Is Two Really Better Than One?
My explanation, excuse, on why I have left the story of BNS aka 'titan' hanging.
I have twice upgraded the bios and my key click and strange mouse problems are reduced enough that I can do an update all. After an update everything works OK, kinda.
I wiped the system and installed Fedora Core 4 x86_64 and updated it. My disappointment is that too many applications I want to use are non existent or not really written to take advantage of x86_64. When you add the pain of removing the 64bit version of firefox and installing the 32bit one so that flash, realplayer and java work correctly it just isn't worth it. Xine and mplayer were quite unstable also. maybe it's me.
I wiped the system and installed CentOS x86_64. It was more stable than FC-4 but still had all the pain. By the by, I got the most stable results with FC-4 and CentOS by loading the system then using the 'dag' repositories to upgrade. I like that site.

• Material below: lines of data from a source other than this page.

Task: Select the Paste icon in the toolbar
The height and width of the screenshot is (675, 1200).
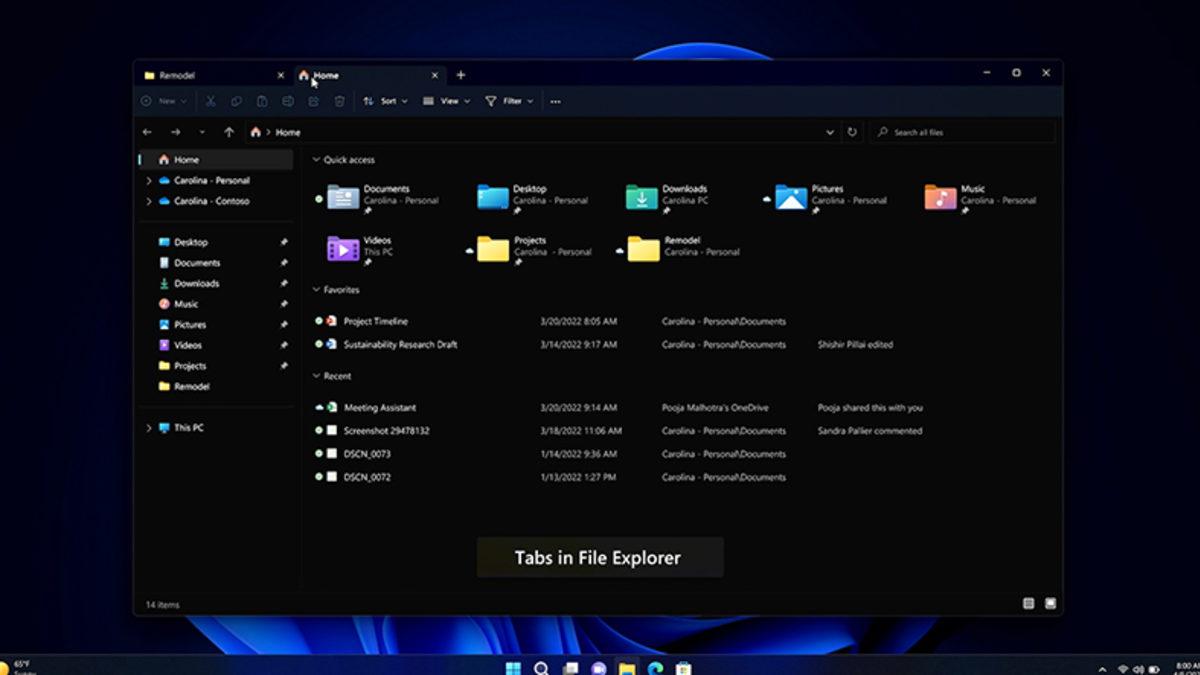Action: [262, 101]
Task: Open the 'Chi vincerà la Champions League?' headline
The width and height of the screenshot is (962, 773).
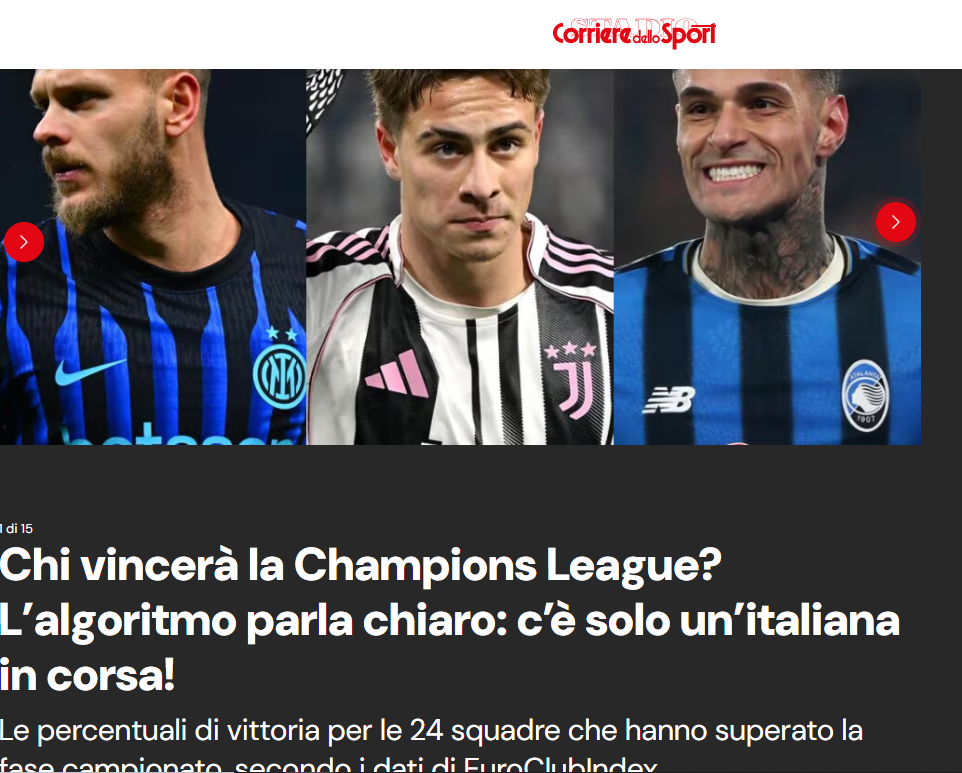Action: pos(361,564)
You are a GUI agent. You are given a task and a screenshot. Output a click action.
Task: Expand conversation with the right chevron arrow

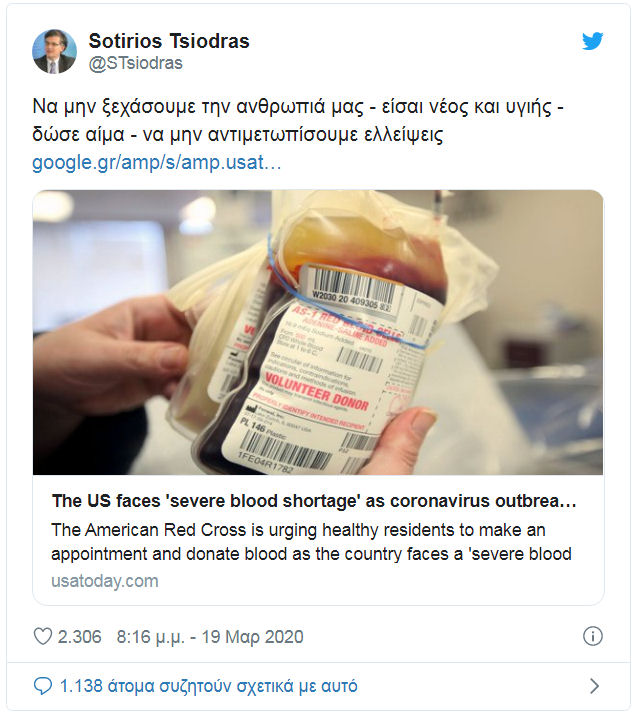(x=594, y=686)
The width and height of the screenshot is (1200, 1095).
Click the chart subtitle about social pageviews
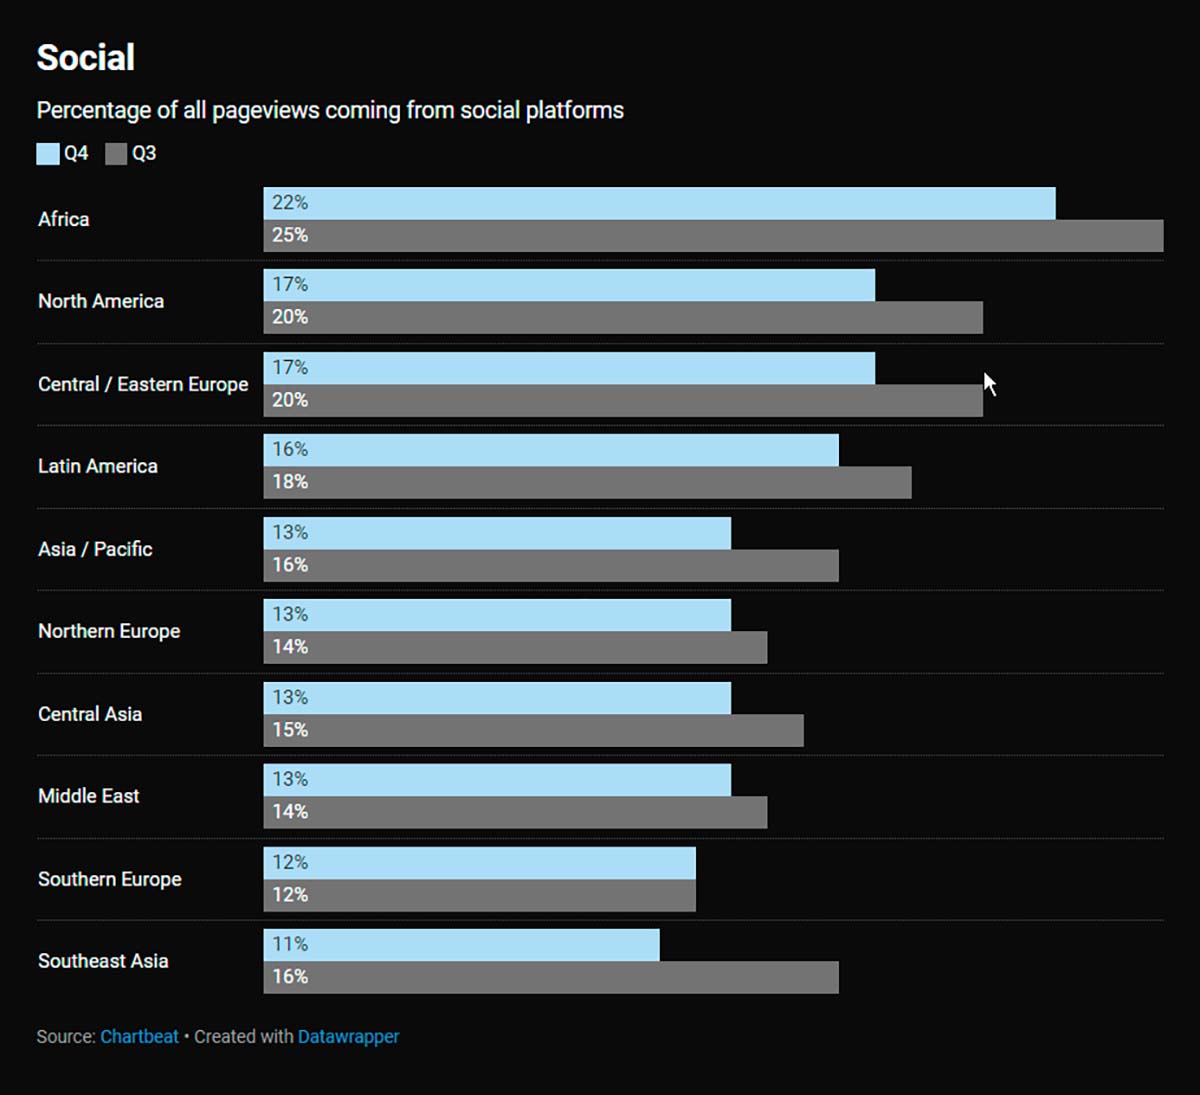click(x=330, y=110)
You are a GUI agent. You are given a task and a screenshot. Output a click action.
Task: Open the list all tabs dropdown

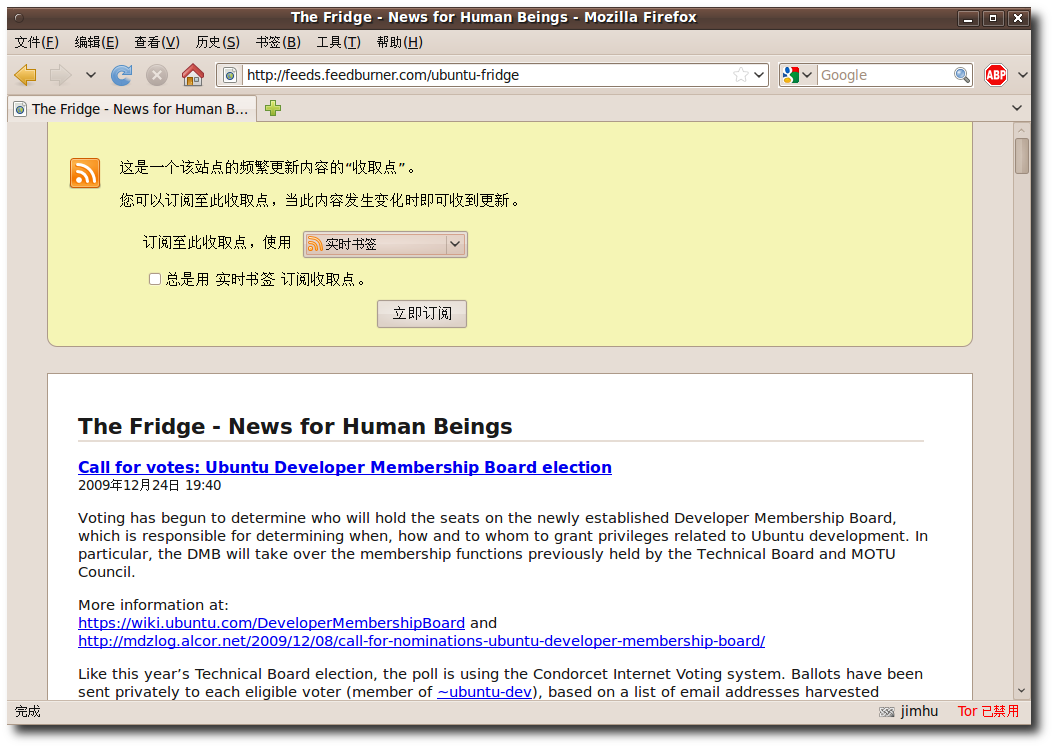pyautogui.click(x=1017, y=108)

Next I tried kubuntu, the kde based version of Ubuntu. I like it. I am using kubuntu 5.10 x86 and things just work. The install is dead easy and the user account, other than the window behavior focus, is very well configured. Fonts look good the desktop and applications locations are very well thought out. Kubuntu is a single disk install and very basic with some quirks. I can understand needing to run 'apt-get install build-essentials' to set up the development environment but why isn't the installer smart enough to know wht processor(s) I have. I also needed to run 'apt-get install linux-686 linux-686-smp'. Not hard but you have to know you need to do this. Nothings perfect. If anyone is interested in installing [k]ubuntu I strongly suggest registering on the ubuntu forums site. Very active and very helpful. After a little searching I added some repositories and was able to easily add and upgrade everything I needed.

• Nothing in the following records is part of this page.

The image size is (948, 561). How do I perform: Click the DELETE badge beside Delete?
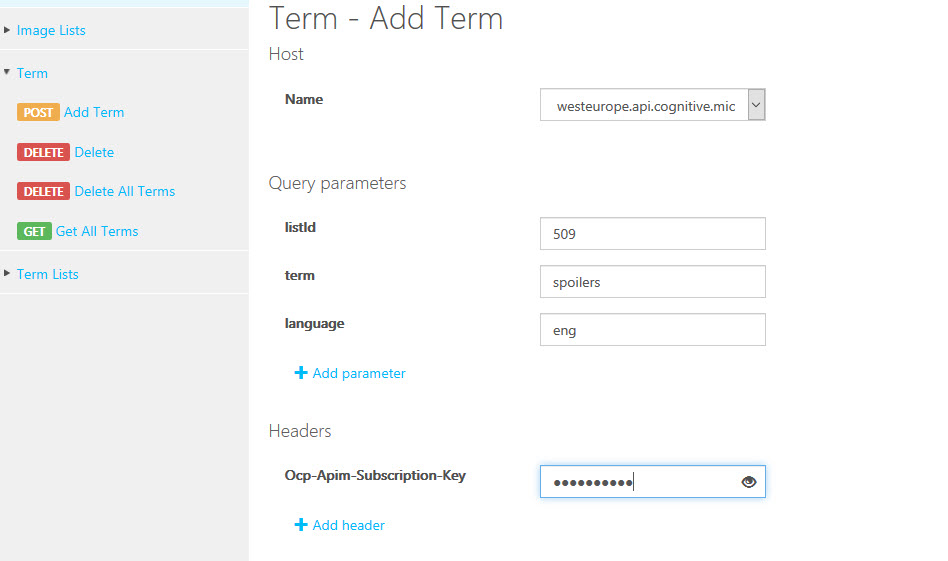coord(43,152)
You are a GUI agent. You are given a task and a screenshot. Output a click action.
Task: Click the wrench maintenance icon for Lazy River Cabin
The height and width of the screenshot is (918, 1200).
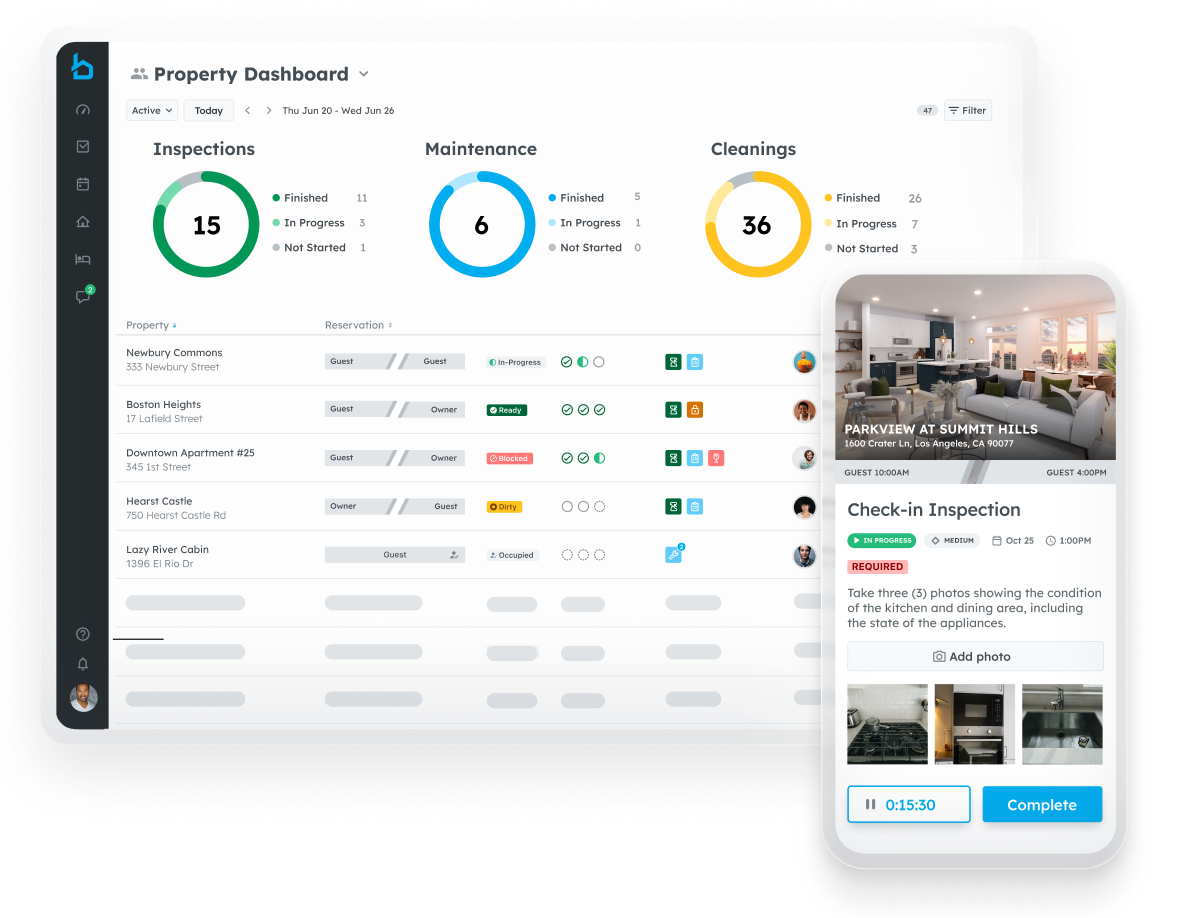click(674, 555)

This is not the whole story by any means, I installed and wiped 9 different distros and now I am going to leave titan alone for a while and get more familiar with kubuntu.
My current final word on this story is that I am less than impressed with AMD Athlon 64 4200 x2. With 2 gigs of ram fast disks and more I expected the system to be faster. Doing things like image conversion with xnview and gimp I don't think the system is as fast as my 3.2 gHz Pentium 4HT. However, when doing more than one thing at a time, I mean why should I wait to convert 200 images or burn a dvd or some such, the AMD x2 shines. So, some things take a little longer but I'm not waiting for it.